#### Provided material

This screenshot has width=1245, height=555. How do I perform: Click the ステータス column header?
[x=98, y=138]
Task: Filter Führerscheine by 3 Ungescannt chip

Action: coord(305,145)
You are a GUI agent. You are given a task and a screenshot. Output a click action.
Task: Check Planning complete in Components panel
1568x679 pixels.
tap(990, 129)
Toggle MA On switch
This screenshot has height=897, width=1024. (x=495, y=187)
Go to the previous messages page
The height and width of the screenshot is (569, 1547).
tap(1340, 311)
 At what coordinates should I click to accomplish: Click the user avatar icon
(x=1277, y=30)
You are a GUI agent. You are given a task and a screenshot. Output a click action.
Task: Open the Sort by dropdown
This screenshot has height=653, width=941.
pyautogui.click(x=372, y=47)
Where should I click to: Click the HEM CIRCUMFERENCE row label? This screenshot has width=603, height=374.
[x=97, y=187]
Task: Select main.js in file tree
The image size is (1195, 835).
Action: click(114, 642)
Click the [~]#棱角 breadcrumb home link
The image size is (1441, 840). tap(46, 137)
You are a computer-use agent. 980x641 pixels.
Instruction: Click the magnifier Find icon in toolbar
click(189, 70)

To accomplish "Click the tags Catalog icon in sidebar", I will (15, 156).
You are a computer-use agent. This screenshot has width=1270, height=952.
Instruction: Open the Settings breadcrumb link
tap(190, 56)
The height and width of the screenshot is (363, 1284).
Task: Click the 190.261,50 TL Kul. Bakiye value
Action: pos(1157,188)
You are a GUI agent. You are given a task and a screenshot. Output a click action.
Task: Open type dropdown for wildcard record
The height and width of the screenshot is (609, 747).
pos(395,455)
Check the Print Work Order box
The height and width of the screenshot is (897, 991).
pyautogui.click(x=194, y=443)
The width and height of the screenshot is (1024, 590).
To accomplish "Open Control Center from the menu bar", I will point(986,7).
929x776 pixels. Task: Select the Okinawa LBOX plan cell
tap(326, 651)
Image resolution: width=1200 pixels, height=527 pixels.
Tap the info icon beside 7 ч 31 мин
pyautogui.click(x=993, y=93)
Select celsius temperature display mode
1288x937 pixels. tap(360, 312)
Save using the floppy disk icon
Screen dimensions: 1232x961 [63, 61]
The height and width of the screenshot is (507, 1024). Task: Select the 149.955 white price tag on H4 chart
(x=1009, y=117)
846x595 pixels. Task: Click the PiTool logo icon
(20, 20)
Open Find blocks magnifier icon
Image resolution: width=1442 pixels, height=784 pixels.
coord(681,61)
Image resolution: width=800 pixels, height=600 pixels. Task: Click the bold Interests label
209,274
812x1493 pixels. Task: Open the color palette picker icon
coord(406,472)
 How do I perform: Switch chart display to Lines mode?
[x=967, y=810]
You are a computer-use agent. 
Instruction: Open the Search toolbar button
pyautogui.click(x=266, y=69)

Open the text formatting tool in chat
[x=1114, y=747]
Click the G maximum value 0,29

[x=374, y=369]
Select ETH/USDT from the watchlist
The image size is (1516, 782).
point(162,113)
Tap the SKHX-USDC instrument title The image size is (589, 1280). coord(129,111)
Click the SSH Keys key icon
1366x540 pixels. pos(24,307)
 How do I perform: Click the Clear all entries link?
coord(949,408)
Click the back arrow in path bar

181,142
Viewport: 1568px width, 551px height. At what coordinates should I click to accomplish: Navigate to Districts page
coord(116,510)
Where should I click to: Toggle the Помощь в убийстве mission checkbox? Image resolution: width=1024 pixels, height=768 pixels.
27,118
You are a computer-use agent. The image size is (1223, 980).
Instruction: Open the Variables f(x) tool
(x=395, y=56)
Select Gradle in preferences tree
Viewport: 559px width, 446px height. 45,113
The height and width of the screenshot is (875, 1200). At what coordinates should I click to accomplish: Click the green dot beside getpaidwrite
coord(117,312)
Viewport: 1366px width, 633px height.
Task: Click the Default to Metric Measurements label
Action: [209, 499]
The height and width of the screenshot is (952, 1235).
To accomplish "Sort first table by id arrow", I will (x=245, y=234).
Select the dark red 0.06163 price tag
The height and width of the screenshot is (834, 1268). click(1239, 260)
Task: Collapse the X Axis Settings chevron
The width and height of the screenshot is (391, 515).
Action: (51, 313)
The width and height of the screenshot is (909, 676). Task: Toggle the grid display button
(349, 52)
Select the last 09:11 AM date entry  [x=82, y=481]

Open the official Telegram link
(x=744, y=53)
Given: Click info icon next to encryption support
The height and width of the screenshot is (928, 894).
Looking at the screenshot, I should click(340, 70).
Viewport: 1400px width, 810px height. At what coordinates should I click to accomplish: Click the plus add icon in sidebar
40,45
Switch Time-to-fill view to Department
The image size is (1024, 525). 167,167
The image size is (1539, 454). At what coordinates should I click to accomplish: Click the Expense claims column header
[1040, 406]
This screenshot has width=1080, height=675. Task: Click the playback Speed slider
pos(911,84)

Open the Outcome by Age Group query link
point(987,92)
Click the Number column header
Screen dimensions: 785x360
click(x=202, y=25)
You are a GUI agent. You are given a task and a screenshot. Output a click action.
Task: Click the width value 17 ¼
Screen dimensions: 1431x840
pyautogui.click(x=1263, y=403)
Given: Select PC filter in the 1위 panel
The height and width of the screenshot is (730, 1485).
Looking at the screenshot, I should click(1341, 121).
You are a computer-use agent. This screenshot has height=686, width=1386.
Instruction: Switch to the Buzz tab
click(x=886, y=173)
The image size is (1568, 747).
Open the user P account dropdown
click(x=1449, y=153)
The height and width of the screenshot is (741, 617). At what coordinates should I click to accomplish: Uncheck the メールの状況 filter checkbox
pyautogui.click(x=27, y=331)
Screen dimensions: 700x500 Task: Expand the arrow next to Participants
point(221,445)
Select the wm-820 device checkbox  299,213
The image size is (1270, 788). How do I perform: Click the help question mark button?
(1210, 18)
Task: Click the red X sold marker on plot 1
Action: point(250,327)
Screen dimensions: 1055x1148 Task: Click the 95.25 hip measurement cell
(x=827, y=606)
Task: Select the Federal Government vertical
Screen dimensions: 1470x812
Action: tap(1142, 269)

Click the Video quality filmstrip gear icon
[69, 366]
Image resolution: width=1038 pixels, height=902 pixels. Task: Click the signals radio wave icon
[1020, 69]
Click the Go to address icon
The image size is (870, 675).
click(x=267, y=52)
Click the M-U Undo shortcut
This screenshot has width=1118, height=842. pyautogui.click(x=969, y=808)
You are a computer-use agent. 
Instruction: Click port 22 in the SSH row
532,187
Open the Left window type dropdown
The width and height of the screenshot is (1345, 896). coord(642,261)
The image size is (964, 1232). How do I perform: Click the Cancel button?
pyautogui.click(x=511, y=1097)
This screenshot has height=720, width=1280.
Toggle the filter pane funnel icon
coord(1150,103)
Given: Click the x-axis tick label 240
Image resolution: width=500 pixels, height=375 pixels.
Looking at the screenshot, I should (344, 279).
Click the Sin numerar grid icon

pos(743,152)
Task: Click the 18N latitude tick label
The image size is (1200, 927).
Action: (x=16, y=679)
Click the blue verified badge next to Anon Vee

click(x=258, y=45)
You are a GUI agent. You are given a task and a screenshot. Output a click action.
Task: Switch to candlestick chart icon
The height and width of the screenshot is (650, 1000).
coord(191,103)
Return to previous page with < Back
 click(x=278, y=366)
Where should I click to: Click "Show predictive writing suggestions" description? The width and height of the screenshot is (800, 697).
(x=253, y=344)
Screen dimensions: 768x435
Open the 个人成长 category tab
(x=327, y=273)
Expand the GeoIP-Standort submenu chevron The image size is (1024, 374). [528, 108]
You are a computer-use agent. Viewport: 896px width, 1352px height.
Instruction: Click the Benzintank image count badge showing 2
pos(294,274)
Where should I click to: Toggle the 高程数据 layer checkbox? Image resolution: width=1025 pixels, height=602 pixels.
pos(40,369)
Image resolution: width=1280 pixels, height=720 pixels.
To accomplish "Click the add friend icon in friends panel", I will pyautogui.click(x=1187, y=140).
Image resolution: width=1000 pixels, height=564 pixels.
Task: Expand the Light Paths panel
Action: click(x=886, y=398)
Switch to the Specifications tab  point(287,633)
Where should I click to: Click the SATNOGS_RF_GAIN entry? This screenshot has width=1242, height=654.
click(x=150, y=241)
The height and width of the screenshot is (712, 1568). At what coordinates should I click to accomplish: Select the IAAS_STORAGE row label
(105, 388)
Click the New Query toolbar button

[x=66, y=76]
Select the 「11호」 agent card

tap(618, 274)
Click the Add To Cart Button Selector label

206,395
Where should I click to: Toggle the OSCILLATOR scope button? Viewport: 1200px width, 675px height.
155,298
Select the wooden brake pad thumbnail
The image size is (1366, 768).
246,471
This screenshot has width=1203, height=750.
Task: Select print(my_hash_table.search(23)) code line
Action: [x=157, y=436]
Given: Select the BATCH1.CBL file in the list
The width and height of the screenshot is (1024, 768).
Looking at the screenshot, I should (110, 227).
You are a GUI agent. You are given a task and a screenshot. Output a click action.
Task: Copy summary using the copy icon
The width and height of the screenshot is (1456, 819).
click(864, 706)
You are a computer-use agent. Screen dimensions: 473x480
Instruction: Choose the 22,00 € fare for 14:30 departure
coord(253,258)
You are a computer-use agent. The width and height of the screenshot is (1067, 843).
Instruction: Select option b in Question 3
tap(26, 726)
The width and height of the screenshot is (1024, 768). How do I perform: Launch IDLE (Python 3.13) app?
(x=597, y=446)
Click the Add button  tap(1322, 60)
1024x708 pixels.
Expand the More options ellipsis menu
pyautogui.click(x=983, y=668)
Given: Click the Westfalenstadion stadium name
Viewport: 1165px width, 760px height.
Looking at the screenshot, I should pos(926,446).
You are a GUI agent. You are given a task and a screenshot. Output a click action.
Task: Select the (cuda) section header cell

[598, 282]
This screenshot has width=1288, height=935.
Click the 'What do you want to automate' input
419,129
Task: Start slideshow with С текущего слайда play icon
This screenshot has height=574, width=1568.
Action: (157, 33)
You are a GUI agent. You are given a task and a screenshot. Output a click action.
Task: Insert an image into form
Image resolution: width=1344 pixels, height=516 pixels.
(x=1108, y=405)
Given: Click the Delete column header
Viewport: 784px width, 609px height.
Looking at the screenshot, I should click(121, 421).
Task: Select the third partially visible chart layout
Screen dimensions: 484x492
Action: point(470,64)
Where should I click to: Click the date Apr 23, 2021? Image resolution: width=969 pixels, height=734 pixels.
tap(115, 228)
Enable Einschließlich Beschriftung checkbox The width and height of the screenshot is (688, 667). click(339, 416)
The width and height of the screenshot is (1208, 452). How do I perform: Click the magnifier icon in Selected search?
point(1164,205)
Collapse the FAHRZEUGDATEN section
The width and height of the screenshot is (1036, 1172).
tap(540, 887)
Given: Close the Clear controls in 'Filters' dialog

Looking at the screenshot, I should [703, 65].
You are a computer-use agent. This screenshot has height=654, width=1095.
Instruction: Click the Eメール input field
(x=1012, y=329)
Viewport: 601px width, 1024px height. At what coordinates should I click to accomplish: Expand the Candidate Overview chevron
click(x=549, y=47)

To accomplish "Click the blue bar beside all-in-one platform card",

########

Problem to solve: In the listing above, locate the line with "Select the dark red 0.06163 price tag" and the line with "Select the wm-820", then extract exactly those lines and every line between them, and nothing more.

Exercise result:
Select the dark red 0.06163 price tag
The height and width of the screenshot is (834, 1268). click(1239, 260)
Task: Collapse the X Axis Settings chevron
The width and height of the screenshot is (391, 515).
Action: (51, 313)
The width and height of the screenshot is (909, 676). Task: Toggle the grid display button
(349, 52)
Select the last 09:11 AM date entry  [x=82, y=481]

Open the official Telegram link
(x=744, y=53)
Given: Click info icon next to encryption support
The height and width of the screenshot is (928, 894).
Looking at the screenshot, I should click(340, 70).
Viewport: 1400px width, 810px height. At what coordinates should I click to accomplish: Click the plus add icon in sidebar
40,45
Switch Time-to-fill view to Department
The image size is (1024, 525). 167,167
The image size is (1539, 454). At what coordinates should I click to accomplish: Click the Expense claims column header
[1040, 406]
This screenshot has width=1080, height=675. Task: Click the playback Speed slider
pos(911,84)

Open the Outcome by Age Group query link
point(987,92)
Click the Number column header
Screen dimensions: 785x360
click(x=202, y=25)
You are a GUI agent. You are given a task and a screenshot. Output a click action.
Task: Click the width value 17 ¼
Screen dimensions: 1431x840
pyautogui.click(x=1263, y=403)
Given: Select PC filter in the 1위 panel
The height and width of the screenshot is (730, 1485).
Looking at the screenshot, I should click(1341, 121).
You are a computer-use agent. This screenshot has height=686, width=1386.
Instruction: Switch to the Buzz tab
click(x=886, y=173)
The image size is (1568, 747).
Open the user P account dropdown
click(x=1449, y=153)
The height and width of the screenshot is (741, 617). At what coordinates should I click to accomplish: Uncheck the メールの状況 filter checkbox
pyautogui.click(x=27, y=331)
Screen dimensions: 700x500 Task: Expand the arrow next to Participants
point(221,445)
Select the wm-820 device checkbox  299,213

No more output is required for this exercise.